Category Design: A Voyage Toward Belief
A decade after Play Bigger, Category Design is revealing its deeper destination: belief.
In 2016, four authors published a book that changed how many founders thought about markets.
The book was called Play Bigger: How Pirates, Dreamers, and Innovators Create and Dominate Markets.
Its premise was simple and provocative:
- The most valuable companies don’t compete in markets.
- They create them.
For decades, business strategy had focused on competition—how to position against rivals, how to capture share, how to optimize execution. Play Bigger flipped the conversation.
The real question wasn’t how to compete better.
- It was how to design a new category you can lead.
The book introduced the idea of Category Design, a discipline that aligns product, company, and Point of View to define a new market and become its leader.
For founders and investors, it explained something many had observed but never fully articulated: the companies that create categories capture the majority of the economic value.
But like any good idea, Category Design didn’t stop evolving when the book was published.
In fact, that was just the beginning.
The Band Splits Up
When Play Bigger was written, the authors often joked that writing it felt like being in a band.
Each person brought a different perspective—strategy, storytelling, research, and experience from years of category design work.
And like many bands, after the first album, the members began exploring different directions.
Not because the original idea was wrong but because it opened the door to deeper questions.
Over the last decade, three new books emerged from the original authors, each pushing the thinking forward in a different way.
Route One: Operationalizing Category Creation
The Category Design Formula by Kevin Maney, et al explores a question founders ask constantly:
How do you actually find and build a category?
Their work focuses on making category creation more systematic.
They frames category discovery as a pattern:
- Context + Missing + Innovation
When technology, regulation, or behavior changes (context), something important becomes absent in the market (missing).
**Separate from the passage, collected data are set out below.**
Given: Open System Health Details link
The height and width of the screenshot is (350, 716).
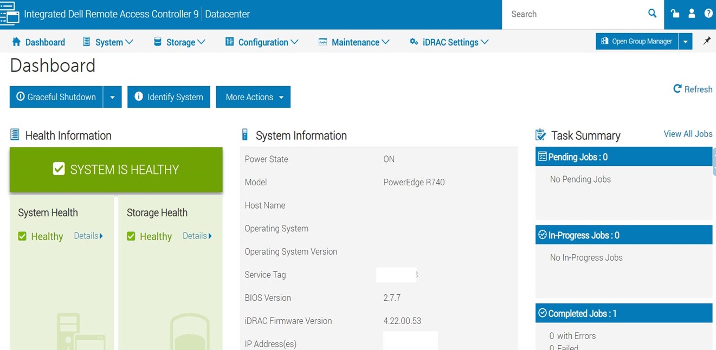Looking at the screenshot, I should 88,236.
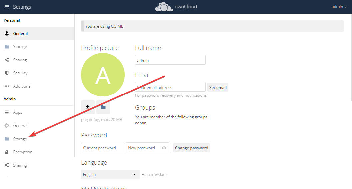The height and width of the screenshot is (189, 352).
Task: Open the Admin Apps section
Action: coord(18,112)
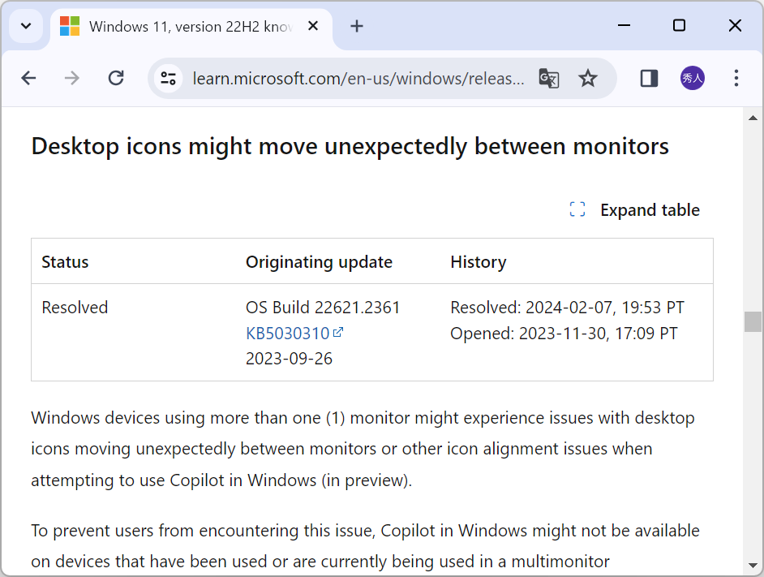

A company that fills that gap through innovation can define a new category.
This work moves Category Design from theory toward repeatable practice, giving founders and investors a framework for recognizing when a new market opportunity is emerging.
Route Two: Category Design for Individuals
Creator Capitalist by Christopher Lochhead, et al takes the idea in another direction entirely.
Christopher applies Category Design to individuals.
In the digital economy, creators (founders, thinkers, builders) can design categories around themselves.
Instead of competing for attention in crowded markets, a Creator Capitalist defines a new niche and becomes its leading voice.
This perspective expands Category Design from companies to people, recognizing that individuals can now shape markets in ways that once required large organizations.
Route Three: The Physics of Markets
A third direction explores something deeper.
The Existing Market Trap by Al Ramadan, et al examines why so many companies fail to create new markets in the first place.
The insight is simple but profound:
- Markets are not defined by products or technologies.
- They are defined by belief.
Companies become trapped when they accept the existing market’s assumptions. Escaping that trap requires changing what people believe about the problem and the future.
This work reframes Category Design as part of a broader system, the process by which belief forms inside companies and then spreads through markets.
The Deeper Pattern
Viewed together, these three books reveal something important.
They are not competing interpretations of Category Design., they are different lenses on the same phenomenon.
- One focuses on how categories are discovered.
- One focuses on how individuals create them.
- One focuses on the belief systems that allow them to exist.
Together they expand the original idea into something larger.
From Categories to Belief Systems
The emerging insight is that markets are not simply collections of products or buyers.
Markets are powered by belief systems.
Before a new market (and product category) exists, a new belief must take hold.
- Inside the company first.
- Then in the market.
Only after that does the category appear.
This realization reframes Category Design as a stage in a broader journey: the formation and propagation of belief.
The Next Horizon
When Polynesian wayfinders crossed the Pacific, they navigated by stars and ocean swells long before land appeared on the horizon.
They knew the island was there because the signals told them so.
The evolution of Category Design feels like a similar journey to me.
Play Bigger revealed that companies could design markets.
The next wave of thinking is revealing how belief shapes those markets in the first place.
The island is not fully visible yet but the signals are there.
And the voyage continues and our hope is the next generation carries this even further.